In: Finance
Suppose that over some time period, the HML portfolio had a total return of -6% and the SMB portfolio had a total return of -4%. During that same time period, there are four mutual fund managers whose funds all earned a 10% return. One manager runs a big value stock fund, one runs a small value stock fund, one runs a big growth stock fund, and one runs a small growth stock fund. Who was the most skilled manager during this time period and why?
The manager who runs a big value stock fund is the most skilled one.
Both growth and value are two fundamental approaches to stock investing that fund managers follow. Growth investing entails looking for companies that have a potential to grow faster than others. The optimism is reflected in the premium valuation commanded by the market price of such companies.
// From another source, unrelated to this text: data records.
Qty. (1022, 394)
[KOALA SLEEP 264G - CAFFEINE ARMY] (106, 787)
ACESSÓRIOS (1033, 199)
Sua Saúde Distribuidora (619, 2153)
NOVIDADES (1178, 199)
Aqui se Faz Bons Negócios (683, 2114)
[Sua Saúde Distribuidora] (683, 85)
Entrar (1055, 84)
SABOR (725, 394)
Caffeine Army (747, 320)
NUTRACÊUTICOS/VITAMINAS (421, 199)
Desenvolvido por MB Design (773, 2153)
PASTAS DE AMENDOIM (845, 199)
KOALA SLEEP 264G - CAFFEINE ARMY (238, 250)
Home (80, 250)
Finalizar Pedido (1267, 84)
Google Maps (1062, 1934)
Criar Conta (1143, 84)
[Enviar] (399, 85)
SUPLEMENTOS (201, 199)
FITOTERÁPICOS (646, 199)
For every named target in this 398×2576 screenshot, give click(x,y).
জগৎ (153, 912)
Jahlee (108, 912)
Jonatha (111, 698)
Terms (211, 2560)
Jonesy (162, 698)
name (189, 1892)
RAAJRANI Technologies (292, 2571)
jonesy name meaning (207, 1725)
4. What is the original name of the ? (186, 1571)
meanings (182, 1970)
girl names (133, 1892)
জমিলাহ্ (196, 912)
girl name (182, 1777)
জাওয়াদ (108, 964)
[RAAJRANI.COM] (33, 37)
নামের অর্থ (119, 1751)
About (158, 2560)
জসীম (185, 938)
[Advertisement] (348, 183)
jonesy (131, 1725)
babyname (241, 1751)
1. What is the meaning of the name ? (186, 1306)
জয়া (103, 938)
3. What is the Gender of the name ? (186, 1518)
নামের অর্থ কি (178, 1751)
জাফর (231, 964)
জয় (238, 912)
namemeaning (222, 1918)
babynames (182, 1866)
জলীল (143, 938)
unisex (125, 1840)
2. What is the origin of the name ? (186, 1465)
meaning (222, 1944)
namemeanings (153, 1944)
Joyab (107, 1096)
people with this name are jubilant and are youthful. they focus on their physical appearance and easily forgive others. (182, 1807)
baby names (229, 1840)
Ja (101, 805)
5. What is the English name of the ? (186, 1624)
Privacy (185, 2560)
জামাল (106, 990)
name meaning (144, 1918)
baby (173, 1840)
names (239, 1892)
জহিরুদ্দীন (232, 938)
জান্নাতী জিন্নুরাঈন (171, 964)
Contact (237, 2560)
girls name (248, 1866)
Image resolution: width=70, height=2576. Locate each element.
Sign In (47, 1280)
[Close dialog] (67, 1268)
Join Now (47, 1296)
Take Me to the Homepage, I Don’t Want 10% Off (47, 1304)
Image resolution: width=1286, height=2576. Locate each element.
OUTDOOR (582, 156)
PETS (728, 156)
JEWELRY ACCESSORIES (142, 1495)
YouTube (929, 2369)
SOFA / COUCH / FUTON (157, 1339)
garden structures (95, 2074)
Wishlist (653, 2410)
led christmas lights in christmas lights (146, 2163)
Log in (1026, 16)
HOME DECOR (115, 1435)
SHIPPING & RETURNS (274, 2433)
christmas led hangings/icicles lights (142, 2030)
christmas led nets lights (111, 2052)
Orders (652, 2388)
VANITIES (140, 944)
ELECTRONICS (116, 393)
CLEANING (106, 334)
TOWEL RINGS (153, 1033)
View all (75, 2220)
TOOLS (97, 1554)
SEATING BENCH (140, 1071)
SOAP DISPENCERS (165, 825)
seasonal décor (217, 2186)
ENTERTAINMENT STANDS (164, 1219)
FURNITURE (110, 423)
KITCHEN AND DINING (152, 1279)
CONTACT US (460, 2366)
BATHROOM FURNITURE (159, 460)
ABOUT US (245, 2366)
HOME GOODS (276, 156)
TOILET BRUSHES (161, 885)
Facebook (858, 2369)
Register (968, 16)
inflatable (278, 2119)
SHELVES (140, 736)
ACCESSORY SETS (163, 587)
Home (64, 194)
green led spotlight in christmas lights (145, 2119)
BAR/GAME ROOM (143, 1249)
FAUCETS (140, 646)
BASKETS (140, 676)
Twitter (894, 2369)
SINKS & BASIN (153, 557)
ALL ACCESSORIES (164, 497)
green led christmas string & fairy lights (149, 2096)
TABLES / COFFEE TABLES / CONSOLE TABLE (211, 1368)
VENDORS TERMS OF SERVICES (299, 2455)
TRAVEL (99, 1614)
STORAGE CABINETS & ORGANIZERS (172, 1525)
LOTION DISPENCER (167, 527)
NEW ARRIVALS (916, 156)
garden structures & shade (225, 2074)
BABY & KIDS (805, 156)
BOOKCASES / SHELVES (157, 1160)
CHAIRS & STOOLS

A value investor, on the other hand, buys undervalued stocks that have a potential for appreciation, but are usually ignored by the investing community.
Typically, growth stocks have low dividend yields and above-average valuations as measured by price-to-earnings (P/E), market capitalisation-to-sales and price-to-book value ratios (P/B), reflecting the market's high expectations of superior growth. In contrast, value stocks usually have above-average dividend yields and low P/Es.
Growth and value investing are, however, not static concepts. When the value in a value stock is realised, it doesn't remain a value stock. Similarly, when growth stock stops growing or its share price falls substantially, it may have a lot of 'value' in it.